By Tom Chalkley | Posted 3/7/2001

I am not the biggest fan of WBAL-TV's (channel 11) Jayne Miller--her stagy hard-boiled-reporter shtick sometimes induces guffaws--but she's an actual journalist, which in local TV news makes her a standout. Miller knows her material, is capable of digging under the surface of events, and can put a story across persuasively and efficiently. In other words, she can do what dozens of people at The Sun do, plus she has a bit of on-camera charisma. Frankly, I rarely catch Miller's act; I usually watch the News at Ten on WBFF (channel 45), which has, by my count, the highest journalism-to-filler ratio among the locals.

So I'm not playing favorites when I say Miller was ill-served by Sun TV reporter David Folkenflik in the paper's Sunday Arts and Society section Feb. 25. Folkenflik gave Miller her props as a nervy, streetwise reporter, then listed the remarkable number of boards of area nonprofit groups upon which she sits--among them the Citizens Planning and Housing Association, the Live Baltimore Marketing Center, Goodwill Industries, and Women Entrepreneurs of Baltimore, positions in which she serves with numerous local business and government types. His thesis: There are "potential conflicts [with her journalistic responsibilities] that arise from her involvement in the causes she has embraced." Folkenflik quoted by name three individuals who found an inherent problem with Miller's extra-professional engagements: a teacher of media ethics; a honcho from the Project for Excellence in Journalism, a journalist-led watchdog group; and a rival broadcaster, WMAR (channel 2) general manager Drew Berry.

I've read and reread Folkenflik's piece, and I fail to see where any actual problem lies. If anybody mentioned in the article has a substantive conflict, it's state Comptroller William Donald Schaefer, who sits with Miller on the board of Goodwill, an organization that competes for state money.

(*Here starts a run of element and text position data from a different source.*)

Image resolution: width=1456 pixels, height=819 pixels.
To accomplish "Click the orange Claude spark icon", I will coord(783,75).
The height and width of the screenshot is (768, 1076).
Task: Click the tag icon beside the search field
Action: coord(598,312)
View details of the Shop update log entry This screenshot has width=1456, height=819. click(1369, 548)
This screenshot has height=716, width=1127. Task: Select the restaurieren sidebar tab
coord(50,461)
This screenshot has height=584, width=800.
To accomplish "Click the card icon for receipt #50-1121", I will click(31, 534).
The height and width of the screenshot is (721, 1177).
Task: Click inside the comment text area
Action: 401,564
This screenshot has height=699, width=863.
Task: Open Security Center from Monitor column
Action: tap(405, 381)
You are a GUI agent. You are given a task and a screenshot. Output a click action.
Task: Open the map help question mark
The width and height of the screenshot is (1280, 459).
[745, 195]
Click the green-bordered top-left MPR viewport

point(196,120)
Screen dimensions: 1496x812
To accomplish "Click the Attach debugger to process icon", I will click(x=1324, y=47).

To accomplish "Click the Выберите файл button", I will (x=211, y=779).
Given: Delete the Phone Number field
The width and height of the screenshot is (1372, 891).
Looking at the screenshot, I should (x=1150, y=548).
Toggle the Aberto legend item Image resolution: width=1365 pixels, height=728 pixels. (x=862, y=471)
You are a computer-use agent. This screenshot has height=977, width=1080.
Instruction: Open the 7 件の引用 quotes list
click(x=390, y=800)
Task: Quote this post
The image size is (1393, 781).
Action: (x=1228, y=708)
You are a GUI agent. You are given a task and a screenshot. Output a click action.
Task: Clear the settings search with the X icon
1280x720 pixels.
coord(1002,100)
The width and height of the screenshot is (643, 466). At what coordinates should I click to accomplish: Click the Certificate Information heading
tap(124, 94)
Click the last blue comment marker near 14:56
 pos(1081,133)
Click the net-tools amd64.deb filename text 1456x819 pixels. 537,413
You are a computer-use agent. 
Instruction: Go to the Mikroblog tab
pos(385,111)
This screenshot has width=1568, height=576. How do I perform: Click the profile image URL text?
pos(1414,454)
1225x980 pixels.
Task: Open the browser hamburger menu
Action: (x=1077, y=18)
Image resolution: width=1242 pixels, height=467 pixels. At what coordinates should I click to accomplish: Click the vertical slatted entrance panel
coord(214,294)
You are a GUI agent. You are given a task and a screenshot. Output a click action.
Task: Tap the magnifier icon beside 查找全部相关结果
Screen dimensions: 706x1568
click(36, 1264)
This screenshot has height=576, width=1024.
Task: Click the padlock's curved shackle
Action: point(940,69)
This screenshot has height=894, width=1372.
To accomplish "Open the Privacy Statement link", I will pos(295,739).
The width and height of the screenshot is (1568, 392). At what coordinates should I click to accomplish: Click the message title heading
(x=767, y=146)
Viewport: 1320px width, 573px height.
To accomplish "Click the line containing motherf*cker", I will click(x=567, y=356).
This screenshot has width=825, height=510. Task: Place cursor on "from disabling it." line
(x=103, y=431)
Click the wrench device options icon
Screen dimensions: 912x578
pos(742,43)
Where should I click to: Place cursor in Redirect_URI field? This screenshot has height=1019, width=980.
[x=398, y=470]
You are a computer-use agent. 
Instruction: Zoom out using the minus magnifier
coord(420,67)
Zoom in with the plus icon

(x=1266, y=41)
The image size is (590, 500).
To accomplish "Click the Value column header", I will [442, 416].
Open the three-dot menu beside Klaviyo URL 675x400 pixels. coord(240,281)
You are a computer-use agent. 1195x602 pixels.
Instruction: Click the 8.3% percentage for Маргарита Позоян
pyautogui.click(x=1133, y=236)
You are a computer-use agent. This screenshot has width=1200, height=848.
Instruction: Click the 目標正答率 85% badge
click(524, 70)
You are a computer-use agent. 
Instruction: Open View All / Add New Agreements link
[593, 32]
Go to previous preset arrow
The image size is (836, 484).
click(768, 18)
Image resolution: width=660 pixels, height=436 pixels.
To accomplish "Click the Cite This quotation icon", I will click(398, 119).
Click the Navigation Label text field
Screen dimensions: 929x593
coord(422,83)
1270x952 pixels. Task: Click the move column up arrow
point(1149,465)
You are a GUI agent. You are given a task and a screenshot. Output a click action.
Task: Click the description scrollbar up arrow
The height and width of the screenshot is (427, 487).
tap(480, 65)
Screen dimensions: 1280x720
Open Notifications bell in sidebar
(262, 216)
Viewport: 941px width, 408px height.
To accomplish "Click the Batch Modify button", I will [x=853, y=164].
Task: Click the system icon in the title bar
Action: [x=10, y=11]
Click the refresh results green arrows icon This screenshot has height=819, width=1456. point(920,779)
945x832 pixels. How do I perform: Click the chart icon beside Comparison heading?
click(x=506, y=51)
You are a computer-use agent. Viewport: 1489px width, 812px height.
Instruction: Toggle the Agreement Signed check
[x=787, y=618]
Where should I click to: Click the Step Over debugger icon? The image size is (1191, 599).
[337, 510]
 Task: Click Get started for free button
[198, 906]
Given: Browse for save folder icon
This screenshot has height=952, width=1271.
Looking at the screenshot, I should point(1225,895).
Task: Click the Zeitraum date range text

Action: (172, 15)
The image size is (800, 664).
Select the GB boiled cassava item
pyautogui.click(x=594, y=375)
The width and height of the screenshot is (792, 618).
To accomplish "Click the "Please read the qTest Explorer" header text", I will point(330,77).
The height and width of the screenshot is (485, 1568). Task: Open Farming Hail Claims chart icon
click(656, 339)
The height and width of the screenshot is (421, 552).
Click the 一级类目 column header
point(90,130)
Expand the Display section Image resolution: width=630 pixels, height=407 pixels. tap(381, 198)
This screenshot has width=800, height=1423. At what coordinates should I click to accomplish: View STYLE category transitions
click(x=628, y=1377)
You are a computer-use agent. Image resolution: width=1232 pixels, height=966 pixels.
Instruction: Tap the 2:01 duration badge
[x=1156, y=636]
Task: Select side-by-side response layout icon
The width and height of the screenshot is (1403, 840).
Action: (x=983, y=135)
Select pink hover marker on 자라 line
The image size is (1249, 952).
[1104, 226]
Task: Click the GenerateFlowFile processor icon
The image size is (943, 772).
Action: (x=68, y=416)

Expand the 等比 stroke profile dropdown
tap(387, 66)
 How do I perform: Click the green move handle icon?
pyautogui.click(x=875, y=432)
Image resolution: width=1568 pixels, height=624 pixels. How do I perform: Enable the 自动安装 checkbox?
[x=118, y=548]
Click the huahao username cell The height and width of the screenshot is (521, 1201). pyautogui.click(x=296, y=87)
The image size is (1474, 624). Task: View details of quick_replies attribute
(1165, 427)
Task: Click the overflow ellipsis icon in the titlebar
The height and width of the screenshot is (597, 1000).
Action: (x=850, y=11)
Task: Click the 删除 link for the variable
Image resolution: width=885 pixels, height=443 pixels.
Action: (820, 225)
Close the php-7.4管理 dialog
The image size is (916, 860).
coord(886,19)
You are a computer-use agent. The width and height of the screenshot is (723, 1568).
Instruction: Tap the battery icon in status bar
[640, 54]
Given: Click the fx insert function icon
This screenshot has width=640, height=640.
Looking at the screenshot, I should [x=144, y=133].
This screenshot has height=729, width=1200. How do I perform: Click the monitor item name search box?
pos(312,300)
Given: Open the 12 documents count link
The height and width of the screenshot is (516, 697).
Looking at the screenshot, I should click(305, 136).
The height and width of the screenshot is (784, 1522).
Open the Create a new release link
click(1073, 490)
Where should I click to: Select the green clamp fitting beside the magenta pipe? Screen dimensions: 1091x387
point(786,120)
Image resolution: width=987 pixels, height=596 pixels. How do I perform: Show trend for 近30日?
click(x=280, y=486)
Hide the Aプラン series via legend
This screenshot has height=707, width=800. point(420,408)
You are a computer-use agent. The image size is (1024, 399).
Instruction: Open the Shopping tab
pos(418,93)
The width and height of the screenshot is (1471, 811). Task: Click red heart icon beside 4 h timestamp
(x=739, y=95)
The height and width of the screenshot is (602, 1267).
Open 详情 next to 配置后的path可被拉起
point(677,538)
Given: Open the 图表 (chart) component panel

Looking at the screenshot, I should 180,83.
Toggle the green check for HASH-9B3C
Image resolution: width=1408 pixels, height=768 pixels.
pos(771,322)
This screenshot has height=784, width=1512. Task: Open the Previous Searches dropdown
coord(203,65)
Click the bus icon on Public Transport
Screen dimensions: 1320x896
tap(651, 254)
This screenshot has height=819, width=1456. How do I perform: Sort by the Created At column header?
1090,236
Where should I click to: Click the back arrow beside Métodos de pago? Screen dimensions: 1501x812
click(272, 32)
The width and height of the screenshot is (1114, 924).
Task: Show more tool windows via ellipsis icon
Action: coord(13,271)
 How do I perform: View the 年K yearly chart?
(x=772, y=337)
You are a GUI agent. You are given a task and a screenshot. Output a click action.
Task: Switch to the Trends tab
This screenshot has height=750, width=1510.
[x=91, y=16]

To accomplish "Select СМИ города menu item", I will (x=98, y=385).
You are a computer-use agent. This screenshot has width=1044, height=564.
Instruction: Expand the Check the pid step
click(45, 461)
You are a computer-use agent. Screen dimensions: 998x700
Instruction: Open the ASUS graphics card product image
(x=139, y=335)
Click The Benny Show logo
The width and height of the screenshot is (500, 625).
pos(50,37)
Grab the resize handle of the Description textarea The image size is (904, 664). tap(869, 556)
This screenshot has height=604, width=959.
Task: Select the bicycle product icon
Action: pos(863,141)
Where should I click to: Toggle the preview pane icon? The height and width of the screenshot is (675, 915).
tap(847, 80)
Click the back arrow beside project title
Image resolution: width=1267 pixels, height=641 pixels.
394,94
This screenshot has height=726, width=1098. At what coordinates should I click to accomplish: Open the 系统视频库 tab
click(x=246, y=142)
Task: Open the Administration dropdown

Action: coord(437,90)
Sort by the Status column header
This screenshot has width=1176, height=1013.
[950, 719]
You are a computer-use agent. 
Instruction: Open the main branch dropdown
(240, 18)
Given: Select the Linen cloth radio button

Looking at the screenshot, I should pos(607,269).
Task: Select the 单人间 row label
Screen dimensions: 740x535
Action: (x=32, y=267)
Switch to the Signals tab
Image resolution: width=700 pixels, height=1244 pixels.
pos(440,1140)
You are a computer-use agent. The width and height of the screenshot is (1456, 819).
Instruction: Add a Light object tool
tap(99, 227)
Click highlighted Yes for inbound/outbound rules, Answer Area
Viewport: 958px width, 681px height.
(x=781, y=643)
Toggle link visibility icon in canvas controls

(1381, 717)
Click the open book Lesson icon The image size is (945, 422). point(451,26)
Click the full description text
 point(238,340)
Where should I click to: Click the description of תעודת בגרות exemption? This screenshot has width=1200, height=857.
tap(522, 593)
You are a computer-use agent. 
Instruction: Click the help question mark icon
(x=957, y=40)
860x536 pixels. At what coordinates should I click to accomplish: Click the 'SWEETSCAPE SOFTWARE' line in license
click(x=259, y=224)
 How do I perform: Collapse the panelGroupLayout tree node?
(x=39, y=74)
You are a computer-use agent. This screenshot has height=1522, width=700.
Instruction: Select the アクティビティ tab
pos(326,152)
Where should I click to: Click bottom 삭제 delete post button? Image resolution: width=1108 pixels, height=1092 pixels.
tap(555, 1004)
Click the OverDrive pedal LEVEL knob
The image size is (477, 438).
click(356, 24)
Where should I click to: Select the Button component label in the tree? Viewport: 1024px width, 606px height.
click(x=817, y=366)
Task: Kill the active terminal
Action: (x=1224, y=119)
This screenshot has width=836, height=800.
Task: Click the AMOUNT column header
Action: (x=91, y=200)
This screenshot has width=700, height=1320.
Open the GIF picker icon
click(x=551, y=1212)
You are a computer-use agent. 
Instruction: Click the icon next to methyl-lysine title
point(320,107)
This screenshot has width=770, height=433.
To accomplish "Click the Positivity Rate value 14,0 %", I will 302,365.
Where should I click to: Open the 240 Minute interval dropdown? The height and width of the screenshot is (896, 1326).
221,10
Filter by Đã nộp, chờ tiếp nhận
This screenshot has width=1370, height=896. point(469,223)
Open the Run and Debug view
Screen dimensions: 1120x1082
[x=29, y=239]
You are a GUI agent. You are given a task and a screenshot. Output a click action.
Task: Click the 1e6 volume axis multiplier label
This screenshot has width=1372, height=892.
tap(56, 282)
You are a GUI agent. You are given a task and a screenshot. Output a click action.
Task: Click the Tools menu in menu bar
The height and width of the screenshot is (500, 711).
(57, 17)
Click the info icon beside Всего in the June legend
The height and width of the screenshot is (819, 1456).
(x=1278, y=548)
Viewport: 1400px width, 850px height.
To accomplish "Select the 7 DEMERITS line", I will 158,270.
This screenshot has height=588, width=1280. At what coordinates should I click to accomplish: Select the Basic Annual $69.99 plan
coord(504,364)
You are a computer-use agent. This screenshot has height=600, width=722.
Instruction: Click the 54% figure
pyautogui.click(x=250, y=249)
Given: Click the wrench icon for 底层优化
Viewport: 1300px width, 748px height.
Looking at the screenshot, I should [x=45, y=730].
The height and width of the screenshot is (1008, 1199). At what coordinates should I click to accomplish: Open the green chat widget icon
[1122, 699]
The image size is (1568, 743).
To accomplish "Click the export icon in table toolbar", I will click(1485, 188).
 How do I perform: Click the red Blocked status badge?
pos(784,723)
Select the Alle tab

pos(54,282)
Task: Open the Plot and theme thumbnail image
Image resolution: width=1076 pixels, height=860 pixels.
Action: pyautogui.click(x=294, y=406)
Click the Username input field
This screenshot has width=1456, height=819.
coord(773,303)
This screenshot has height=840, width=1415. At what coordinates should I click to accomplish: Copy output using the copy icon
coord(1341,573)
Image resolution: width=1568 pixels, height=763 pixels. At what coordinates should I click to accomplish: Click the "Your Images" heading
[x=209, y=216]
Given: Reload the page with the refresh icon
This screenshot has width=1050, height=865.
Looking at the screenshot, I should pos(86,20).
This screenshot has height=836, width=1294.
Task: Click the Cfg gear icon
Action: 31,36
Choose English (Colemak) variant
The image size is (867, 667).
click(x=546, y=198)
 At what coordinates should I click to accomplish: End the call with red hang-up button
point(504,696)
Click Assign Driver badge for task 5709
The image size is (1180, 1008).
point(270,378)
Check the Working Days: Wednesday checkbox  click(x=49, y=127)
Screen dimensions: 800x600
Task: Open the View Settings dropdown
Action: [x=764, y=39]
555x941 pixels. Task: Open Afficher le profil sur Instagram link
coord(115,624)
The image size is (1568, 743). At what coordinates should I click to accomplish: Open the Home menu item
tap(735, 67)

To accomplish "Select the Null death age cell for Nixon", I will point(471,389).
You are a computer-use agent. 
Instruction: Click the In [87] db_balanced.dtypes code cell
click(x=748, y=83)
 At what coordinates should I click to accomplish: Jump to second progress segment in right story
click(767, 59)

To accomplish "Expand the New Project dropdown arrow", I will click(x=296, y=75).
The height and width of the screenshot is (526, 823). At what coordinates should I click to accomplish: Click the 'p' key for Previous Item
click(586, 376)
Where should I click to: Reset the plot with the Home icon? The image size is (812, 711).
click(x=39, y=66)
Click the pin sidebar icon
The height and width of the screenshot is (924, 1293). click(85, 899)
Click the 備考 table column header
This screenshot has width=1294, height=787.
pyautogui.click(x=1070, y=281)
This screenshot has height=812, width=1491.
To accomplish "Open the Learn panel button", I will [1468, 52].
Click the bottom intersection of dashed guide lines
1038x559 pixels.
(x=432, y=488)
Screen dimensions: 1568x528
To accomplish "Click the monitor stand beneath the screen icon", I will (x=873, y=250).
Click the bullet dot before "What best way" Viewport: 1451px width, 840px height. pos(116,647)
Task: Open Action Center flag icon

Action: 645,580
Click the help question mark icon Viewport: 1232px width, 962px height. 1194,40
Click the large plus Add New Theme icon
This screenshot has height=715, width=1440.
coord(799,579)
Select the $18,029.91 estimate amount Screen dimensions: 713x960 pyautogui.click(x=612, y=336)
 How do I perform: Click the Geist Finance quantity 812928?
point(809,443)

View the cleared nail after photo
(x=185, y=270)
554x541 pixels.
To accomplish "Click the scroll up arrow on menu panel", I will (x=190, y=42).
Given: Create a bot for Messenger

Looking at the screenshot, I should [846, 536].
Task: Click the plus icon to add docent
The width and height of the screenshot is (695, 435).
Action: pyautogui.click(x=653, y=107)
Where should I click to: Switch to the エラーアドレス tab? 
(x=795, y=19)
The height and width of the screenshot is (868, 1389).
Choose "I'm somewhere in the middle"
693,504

I suppose I would be upset if I saw any self-interest in the community efforts to which Miller has attached herself, but it's all white-hat stuff--house the poor, promote the city, stimulate microbusinesses. Far more worrisome to me are the routine, blatant conflicts in which major media outlets indulge for promotional reasons, such as sponsorships of money-making events and partnerships with other self-interested entities. (Did somebody mention the Ravens?) Conflicts of interest are more hazardous to the public good when they arise on the high-stakes corporate level.

Miller's double life as reporter and advocate makes an interesting subject for what could have been a straightforward profile--one that should raise the issue of potential conflicts. But in making ethical innuendo the main thrust of his article, Folkenflik comes off as a guy who went fishing and came back with nothing but a fish story.